→ What the exercise asks:
Can you swap "Where should I click to" for "Where do I click to" throughout the records below and give every line back with nothing else changed?

Interface element records
╭──
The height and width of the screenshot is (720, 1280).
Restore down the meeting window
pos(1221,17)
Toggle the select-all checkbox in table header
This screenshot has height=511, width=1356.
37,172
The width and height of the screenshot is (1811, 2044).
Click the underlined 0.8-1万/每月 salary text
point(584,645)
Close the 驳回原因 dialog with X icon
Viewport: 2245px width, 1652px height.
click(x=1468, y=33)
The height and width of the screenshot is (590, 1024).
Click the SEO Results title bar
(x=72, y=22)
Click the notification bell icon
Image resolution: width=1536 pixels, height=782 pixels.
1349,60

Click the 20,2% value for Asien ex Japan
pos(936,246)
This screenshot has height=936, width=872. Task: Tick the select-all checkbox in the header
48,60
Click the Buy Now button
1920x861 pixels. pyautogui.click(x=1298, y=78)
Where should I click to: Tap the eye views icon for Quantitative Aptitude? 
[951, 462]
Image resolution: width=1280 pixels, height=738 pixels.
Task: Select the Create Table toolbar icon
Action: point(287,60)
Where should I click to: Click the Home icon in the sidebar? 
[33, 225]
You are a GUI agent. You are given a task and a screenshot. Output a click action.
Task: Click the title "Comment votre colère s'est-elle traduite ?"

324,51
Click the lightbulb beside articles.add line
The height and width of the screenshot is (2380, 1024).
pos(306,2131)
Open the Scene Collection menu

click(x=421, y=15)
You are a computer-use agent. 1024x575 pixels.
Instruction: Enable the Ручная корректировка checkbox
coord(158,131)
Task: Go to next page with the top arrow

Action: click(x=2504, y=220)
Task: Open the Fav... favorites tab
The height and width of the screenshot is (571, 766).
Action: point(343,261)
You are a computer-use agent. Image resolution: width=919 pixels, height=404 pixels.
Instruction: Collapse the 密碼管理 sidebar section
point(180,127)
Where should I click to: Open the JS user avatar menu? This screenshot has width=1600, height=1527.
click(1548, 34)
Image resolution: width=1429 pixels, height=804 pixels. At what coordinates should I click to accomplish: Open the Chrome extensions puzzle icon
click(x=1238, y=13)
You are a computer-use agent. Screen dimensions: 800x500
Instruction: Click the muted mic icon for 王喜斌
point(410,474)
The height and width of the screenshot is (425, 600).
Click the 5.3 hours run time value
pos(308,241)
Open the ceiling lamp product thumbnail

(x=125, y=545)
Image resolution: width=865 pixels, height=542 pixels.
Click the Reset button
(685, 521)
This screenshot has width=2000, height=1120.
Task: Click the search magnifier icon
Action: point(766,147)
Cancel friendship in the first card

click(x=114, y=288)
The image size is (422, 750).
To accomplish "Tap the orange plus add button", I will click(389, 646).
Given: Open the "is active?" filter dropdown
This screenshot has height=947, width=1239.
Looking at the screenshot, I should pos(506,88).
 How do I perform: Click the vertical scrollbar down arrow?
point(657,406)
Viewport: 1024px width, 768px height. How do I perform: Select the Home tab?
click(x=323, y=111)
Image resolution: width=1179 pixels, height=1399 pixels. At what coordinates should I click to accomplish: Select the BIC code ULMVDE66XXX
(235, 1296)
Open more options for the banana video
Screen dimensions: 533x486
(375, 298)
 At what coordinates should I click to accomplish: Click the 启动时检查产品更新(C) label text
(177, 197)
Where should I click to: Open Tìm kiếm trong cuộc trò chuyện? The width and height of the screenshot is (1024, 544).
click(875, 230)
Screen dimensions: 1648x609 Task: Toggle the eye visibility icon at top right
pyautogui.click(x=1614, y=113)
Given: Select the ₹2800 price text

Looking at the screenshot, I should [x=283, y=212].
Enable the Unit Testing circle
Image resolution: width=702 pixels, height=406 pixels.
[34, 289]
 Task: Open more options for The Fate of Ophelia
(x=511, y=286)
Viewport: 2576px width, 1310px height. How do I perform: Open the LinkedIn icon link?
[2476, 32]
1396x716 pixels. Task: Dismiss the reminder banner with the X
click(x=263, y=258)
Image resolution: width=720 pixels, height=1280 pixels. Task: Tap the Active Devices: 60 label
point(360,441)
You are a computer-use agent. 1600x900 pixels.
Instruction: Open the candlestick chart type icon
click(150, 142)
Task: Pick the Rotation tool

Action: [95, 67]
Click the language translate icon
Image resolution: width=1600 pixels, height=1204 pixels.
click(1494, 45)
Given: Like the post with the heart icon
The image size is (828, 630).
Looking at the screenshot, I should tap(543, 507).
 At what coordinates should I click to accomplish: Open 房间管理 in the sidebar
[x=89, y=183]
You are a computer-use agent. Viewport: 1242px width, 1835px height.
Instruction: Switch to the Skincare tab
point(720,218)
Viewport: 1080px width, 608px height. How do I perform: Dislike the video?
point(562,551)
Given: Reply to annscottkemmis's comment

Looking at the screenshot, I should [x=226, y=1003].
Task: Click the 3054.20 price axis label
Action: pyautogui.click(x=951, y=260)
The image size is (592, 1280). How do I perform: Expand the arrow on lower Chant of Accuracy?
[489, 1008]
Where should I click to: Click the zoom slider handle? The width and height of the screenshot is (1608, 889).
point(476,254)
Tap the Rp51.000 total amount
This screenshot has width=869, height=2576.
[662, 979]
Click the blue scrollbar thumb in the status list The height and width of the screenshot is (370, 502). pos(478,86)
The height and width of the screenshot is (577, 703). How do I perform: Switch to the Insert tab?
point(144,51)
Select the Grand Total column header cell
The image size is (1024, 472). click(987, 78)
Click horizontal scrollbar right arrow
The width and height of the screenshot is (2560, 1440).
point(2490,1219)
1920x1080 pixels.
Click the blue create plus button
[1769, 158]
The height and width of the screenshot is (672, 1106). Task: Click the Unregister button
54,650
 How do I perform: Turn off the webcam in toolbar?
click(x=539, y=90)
╰──
→ Output for this task:
The height and width of the screenshot is (720, 1280).
Restore down the meeting window
pos(1221,17)
Toggle the select-all checkbox in table header
This screenshot has height=511, width=1356.
37,172
The width and height of the screenshot is (1811, 2044).
Click the underlined 0.8-1万/每月 salary text
point(584,645)
Close the 驳回原因 dialog with X icon
Viewport: 2245px width, 1652px height.
click(x=1468, y=33)
The height and width of the screenshot is (590, 1024).
Click the SEO Results title bar
(x=72, y=22)
Click the notification bell icon
Image resolution: width=1536 pixels, height=782 pixels.
1349,60

Click the 20,2% value for Asien ex Japan
pos(936,246)
This screenshot has height=936, width=872. Task: Tick the select-all checkbox in the header
48,60
Click the Buy Now button
1920x861 pixels. pyautogui.click(x=1298, y=78)
Where do I click to: Tap the eye views icon for Quantitative Aptitude? 
[951, 462]
Image resolution: width=1280 pixels, height=738 pixels.
Task: Select the Create Table toolbar icon
Action: point(287,60)
Where do I click to: Click the Home icon in the sidebar? 
[33, 225]
You are a GUI agent. You are given a task and a screenshot. Output a click action.
Task: Click the title "Comment votre colère s'est-elle traduite ?"

324,51
Click the lightbulb beside articles.add line
The height and width of the screenshot is (2380, 1024).
pos(306,2131)
Open the Scene Collection menu

click(x=421, y=15)
You are a computer-use agent. 1024x575 pixels.
Instruction: Enable the Ручная корректировка checkbox
coord(158,131)
Task: Go to next page with the top arrow

Action: click(x=2504, y=220)
Task: Open the Fav... favorites tab
The height and width of the screenshot is (571, 766).
Action: point(343,261)
You are a computer-use agent. Image resolution: width=919 pixels, height=404 pixels.
Instruction: Collapse the 密碼管理 sidebar section
point(180,127)
Where do I click to: Open the JS user avatar menu? This screenshot has width=1600, height=1527.
click(1548, 34)
Image resolution: width=1429 pixels, height=804 pixels. At what coordinates should I click to accomplish: Open the Chrome extensions puzzle icon
click(x=1238, y=13)
You are a computer-use agent. Screen dimensions: 800x500
Instruction: Click the muted mic icon for 王喜斌
point(410,474)
The height and width of the screenshot is (425, 600).
Click the 5.3 hours run time value
pos(308,241)
Open the ceiling lamp product thumbnail

(x=125, y=545)
Image resolution: width=865 pixels, height=542 pixels.
Click the Reset button
(685, 521)
This screenshot has width=2000, height=1120.
Task: Click the search magnifier icon
Action: point(766,147)
Cancel friendship in the first card

click(x=114, y=288)
The image size is (422, 750).
To accomplish "Tap the orange plus add button", I will click(389, 646).
Given: Open the "is active?" filter dropdown
This screenshot has height=947, width=1239.
Looking at the screenshot, I should pos(506,88).
 How do I perform: Click the vertical scrollbar down arrow?
point(657,406)
Viewport: 1024px width, 768px height. How do I perform: Select the Home tab?
click(x=323, y=111)
Image resolution: width=1179 pixels, height=1399 pixels. At what coordinates should I click to accomplish: Select the BIC code ULMVDE66XXX
(235, 1296)
Open more options for the banana video
Screen dimensions: 533x486
(375, 298)
 At what coordinates should I click to accomplish: Click the 启动时检查产品更新(C) label text
(177, 197)
Where do I click to: Open Tìm kiếm trong cuộc trò chuyện? The width and height of the screenshot is (1024, 544).
click(875, 230)
Screen dimensions: 1648x609 Task: Toggle the eye visibility icon at top right
pyautogui.click(x=1614, y=113)
Given: Select the ₹2800 price text

Looking at the screenshot, I should [x=283, y=212].
Enable the Unit Testing circle
Image resolution: width=702 pixels, height=406 pixels.
[34, 289]
 Task: Open more options for The Fate of Ophelia
(x=511, y=286)
Viewport: 2576px width, 1310px height. How do I perform: Open the LinkedIn icon link?
[2476, 32]
1396x716 pixels. Task: Dismiss the reminder banner with the X
click(x=263, y=258)
Image resolution: width=720 pixels, height=1280 pixels. Task: Tap the Active Devices: 60 label
point(360,441)
You are a computer-use agent. 1600x900 pixels.
Instruction: Open the candlestick chart type icon
click(150, 142)
Task: Pick the Rotation tool

Action: [95, 67]
Click the language translate icon
Image resolution: width=1600 pixels, height=1204 pixels.
click(1494, 45)
Given: Like the post with the heart icon
The image size is (828, 630).
Looking at the screenshot, I should tap(543, 507).
 At what coordinates should I click to accomplish: Open 房间管理 in the sidebar
[x=89, y=183]
You are a computer-use agent. Viewport: 1242px width, 1835px height.
Instruction: Switch to the Skincare tab
point(720,218)
Viewport: 1080px width, 608px height. How do I perform: Dislike the video?
point(562,551)
Given: Reply to annscottkemmis's comment

Looking at the screenshot, I should [x=226, y=1003].
Task: Click the 3054.20 price axis label
Action: pyautogui.click(x=951, y=260)
The image size is (592, 1280). How do I perform: Expand the arrow on lower Chant of Accuracy?
[489, 1008]
Where do I click to: Click the zoom slider handle? The width and height of the screenshot is (1608, 889).
point(476,254)
Tap the Rp51.000 total amount
This screenshot has width=869, height=2576.
[662, 979]
Click the blue scrollbar thumb in the status list The height and width of the screenshot is (370, 502). pos(478,86)
The height and width of the screenshot is (577, 703). How do I perform: Switch to the Insert tab?
point(144,51)
Select the Grand Total column header cell
The image size is (1024, 472). click(987, 78)
Click horizontal scrollbar right arrow
The width and height of the screenshot is (2560, 1440).
point(2490,1219)
1920x1080 pixels.
Click the blue create plus button
[1769, 158]
The height and width of the screenshot is (672, 1106). Task: Click the Unregister button
54,650
 How do I perform: Turn off the webcam in toolbar?
click(x=539, y=90)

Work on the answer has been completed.